Although Brown chose the one-year, or fast-track, MBA at Emory, he still went without income for about 15 months. As he’d hoped, he landed a job at an investment bank, where he’s earning more than he did before.
Data from our surveys show that the typical graduate at the schools we ranked earned a positive return on her investment. Alums of the 87 schools ranked this year earned a median $50,000 prior to starting an MBA program and saw that salary rise 80 percent upon graduation. And six to eight years on, the median salary hovered around $145,000.
Students who enroll in MBA programs are usually further along in their lives and therefore more likely to be married. That can make the degree even more pricey. Spouses who quit their jobs and move to such places as Hanover, N.H. (home of Dartmouth College) or New Haven (Yale) to accompany an MBA student may face poor employment prospects.

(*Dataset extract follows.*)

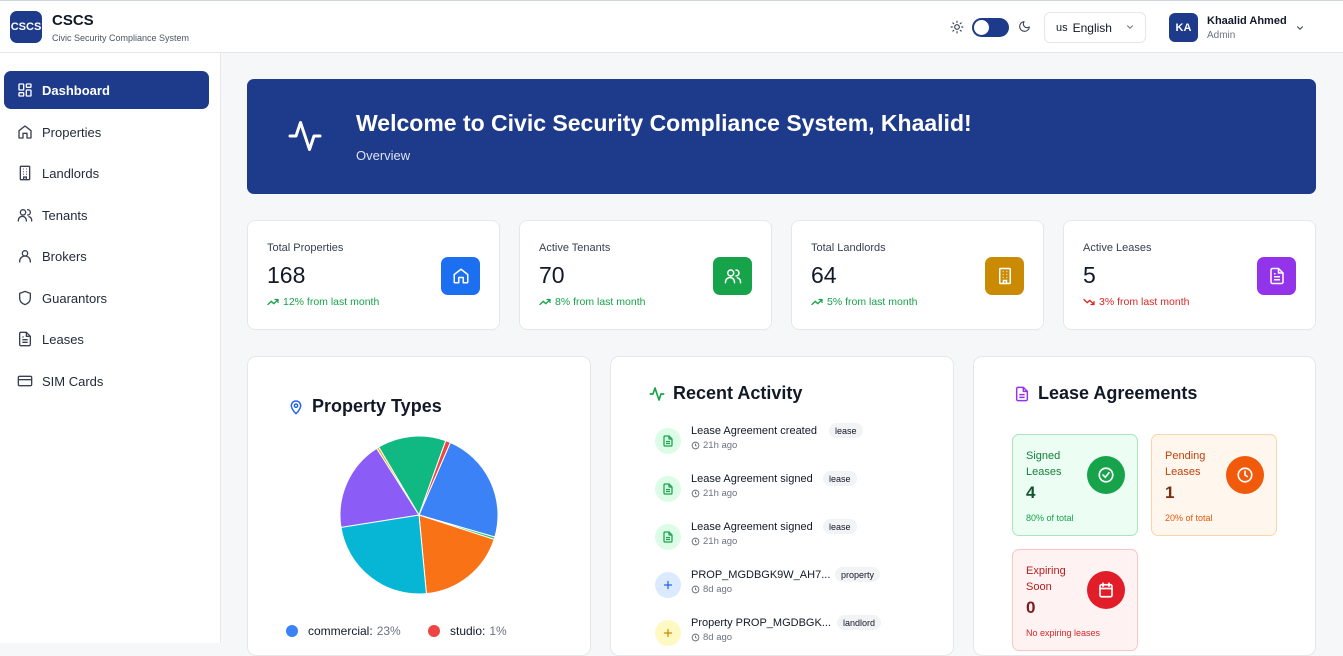  Describe the element at coordinates (296, 406) in the screenshot. I see `map-pin-icon` at that location.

That was the case for James Mansour, a recent graduate of Texas A&M University’s Mays Business School, and his wife. They relocated from the Washington, D.C., area, where he worked as a consultant and she as a dental hygienist, pulling in a combined $160,000 a year. After the move the couple learned that they were expecting a child and that she’d have to get relicensed to work in Texas. Fortunately, the couple was able to get by on savings by cutting out vacations, dining out, and shopping. Mansour, who graduated in December, now works at Delta Air Lines in Atlanta, and has a higher salary than he did before he went for his degree.
The typical 2016 MBA graduate from Dartmouth College’s Tuck School of Business earned $80,000 before enrollment. So if a student were to forgo that income for two years and pay the full cost of attendance, his or her real cost would amount to $360,100. Matthew Slaughter, dean of Tuck, says that while most graduates receive a large earnings boost after graduating, that isn’t always the case in the short term. “For a lot of programs like ours, there are a lot of people career-switching,” he says. “So that might entail giving up industry- or company-specific capital to really build capital in a totally different area that’s more satisfying.”

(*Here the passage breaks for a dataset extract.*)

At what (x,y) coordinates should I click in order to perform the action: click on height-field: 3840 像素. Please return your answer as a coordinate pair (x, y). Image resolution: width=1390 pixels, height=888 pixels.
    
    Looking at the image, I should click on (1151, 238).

Katherine Earle graduated from Stanford’s MBA program this spring. She walked away from a well-paying position in the technology sector to go back to school. Still, she says she’s confident she made the right choice. “I’m already making more now,” says Earle, “and that increase will hopefully continue to compound itself, partly because of the inherent value of the degree but more likely because I had the opportunity to study my personal strengths and weaknesses and career interests at school.”